Por Fernando Pascual │

Cada etapa de la propia existencia es única e irrepetible. Entre esas etapas, la primera fue especial y decisiva.

¿Por qué? Porque tras la fecundación simplemente éramos seres diminutos, que giraban por los espacios del seno materno y que tenían que acometer un desarrollo vertiginoso.

En esa etapa éramos criaturas muy frágiles. ¡Cuántos embriones y fetos mueren antes de nacer, muchas veces sin que lo sepan sus madres! Pero esos seres reaccionaban ante ambiente, “daban” y “recibían”, crecían y se preparaba para nuevas etapas.

Es cierto que también ahora cada existencia sigue siendo frágil. Basta una infección viral para que algunos no lleguen al día de mañana. Pero al menos tuvimos un tiempo para ser vistos, para recibir amor y para amar.

▸ **Conjunto de datos**
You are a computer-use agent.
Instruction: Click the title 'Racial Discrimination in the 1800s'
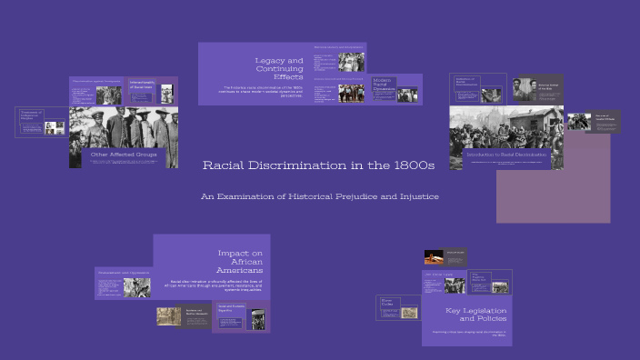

▸ **Tareas obligatorias**
1. Actualiza la parte del texto sobre la primera etapa de la vida que comienza con las palabras "En esa etapa" y termina con "y para amar.", y escríbela de nuevo con "infección viral" sustituido por "enfermedad grave".
2. Responde estas preguntas sobre el texto acerca de la primera etapa de la vida:
(a) ¿Cómo es cada etapa de la propia existencia, según el texto?
(b) ¿Qué tenían que acometer los seres diminutos tras la fecundación?
(c) ¿Qué basta para que algunos no lleguen al día de mañana?
3. Prosigue el texto sobre la primera etapa de la vida a partir de su última oración.

▸ **Soluciones**
1.
En esa etapa éramos criaturas muy frágiles. ¡Cuántos embriones y fetos mueren antes de nacer, muchas veces sin que lo sepan sus madres! Pero esos seres reaccionaban ante ambiente, “daban” y “recibían”, crecían y se preparaba para nuevas etapas.

Es cierto que también ahora cada existencia sigue siendo frágil. Basta una enfermedad grave para que algunos no lleguen al día de mañana. Pero al menos tuvimos un tiempo para ser vistos, para recibir amor y para amar.

2.
(a) Única e irrepetible.
(b) Un desarrollo vertiginoso.
(c) Una infección viral.

3.
En cambio, en las primeras fases éramos invisibles. Ni siquiera nuestras madres, al inicio, sospechaban que estábamos allí. En los primeros días íbamos de un sitio a otro mientras se preparaba la implantación en el útero.

Gracias al amor de nuestras madres, y también a la responsabilidad de nuestros padres (no hay hijo sin las dos figuras), muchos estamos aquí y pudimos recorrer un trecho irrepetible en la aventura de la vida humana.

Ese trecho, más o menos largo, más o menos hermoso, tuvo para todos un mismo inicio: una fecundación, a la que siguió una etapa inicial única, misteriosa, decisiva.

Hoy seguimos en camino porque, tras esos momentos iniciales irrepetibles, contamos con el amor de muchas personas buenas. Sobre todo, con el amor de nuestras madres y de nuestros padres. Y también con el amor de médicos, personal sanitario, educadores, y tantos hombres y mujeres que nos acompañaron en diversas etapas de nuestro caminar terreno.